Program in Iowa encourages fifth-grade students to write about the environment

This next generation will face the most direct impact from climate change, young people of color most of all. That is why the Iowa Youth Writing Project’s latest program, Writing on the Environment, is working to engage elementary schoolers in Iowa City with this reality.

On a field trip to the park at Cangleska Wakan in early May, students from Iowa City Community School District were tasked with composing nature journals, eco-poems, and nonfiction about their experience.

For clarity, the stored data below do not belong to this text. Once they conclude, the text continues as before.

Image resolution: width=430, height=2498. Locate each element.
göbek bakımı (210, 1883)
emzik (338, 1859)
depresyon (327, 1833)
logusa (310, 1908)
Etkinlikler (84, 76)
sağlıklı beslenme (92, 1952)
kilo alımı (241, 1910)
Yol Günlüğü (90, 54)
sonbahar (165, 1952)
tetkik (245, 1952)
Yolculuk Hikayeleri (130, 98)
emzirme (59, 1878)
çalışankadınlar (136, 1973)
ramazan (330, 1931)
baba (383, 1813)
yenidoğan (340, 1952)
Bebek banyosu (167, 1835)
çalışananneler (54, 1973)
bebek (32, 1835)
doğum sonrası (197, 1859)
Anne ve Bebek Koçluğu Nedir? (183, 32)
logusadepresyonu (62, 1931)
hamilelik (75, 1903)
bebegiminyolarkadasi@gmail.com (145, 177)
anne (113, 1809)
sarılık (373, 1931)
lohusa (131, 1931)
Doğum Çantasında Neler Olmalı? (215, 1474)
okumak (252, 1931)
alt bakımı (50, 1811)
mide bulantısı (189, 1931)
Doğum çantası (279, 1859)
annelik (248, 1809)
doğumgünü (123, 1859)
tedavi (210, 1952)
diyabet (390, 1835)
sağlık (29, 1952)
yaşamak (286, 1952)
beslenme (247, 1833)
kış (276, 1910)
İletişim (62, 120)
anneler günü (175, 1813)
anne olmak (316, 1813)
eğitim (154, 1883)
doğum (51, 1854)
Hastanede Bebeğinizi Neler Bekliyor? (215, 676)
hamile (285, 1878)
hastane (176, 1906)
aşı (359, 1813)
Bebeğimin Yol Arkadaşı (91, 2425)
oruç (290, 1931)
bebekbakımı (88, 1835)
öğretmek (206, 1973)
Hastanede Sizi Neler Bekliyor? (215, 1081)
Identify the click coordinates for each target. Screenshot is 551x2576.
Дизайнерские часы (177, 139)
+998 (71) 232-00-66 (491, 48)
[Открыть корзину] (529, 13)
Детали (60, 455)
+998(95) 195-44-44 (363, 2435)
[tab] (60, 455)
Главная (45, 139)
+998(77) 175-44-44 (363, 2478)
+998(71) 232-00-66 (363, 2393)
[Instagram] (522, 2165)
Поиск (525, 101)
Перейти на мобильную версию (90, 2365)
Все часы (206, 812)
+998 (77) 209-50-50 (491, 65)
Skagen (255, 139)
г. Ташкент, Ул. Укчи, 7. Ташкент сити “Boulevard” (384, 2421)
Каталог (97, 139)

According to the Iowa City Press-Citizen, “It was part of the Iowa Youth Writing Project’s new program, Writing on the Environment, which invites students to write about the subject through lessons and exploration.” Three schools were selected for this initiative based upon their student populations who “may have higher economic need and those with more students of color,” since “‘communities of color are more affected by issues of climate change'” and “‘if we want to make a difference, make inroads in addressing those problems, we need to make sure that those communities are involved in finding solutions,'” says Patrick Snyder, elementary science and social studies coordinator with ICCSD.

Everyone reading this should applaud the IYWP for recognizing the intersection between science, literature, and social studies, as well as how critical that overlap is to inspiring meaningful action. Indeed, Melanie Hester, a fifth grade teacher at Alexander Elementary School for the past seven years, “observed how one of her students, who has ‘barely’ spoken throughout the year, ended up leading his group through the trail and back to its meeting spot.” With this kind of encouragement, children like that can grow up empowered to overcome otherwise insurmountable challenges for the good of all.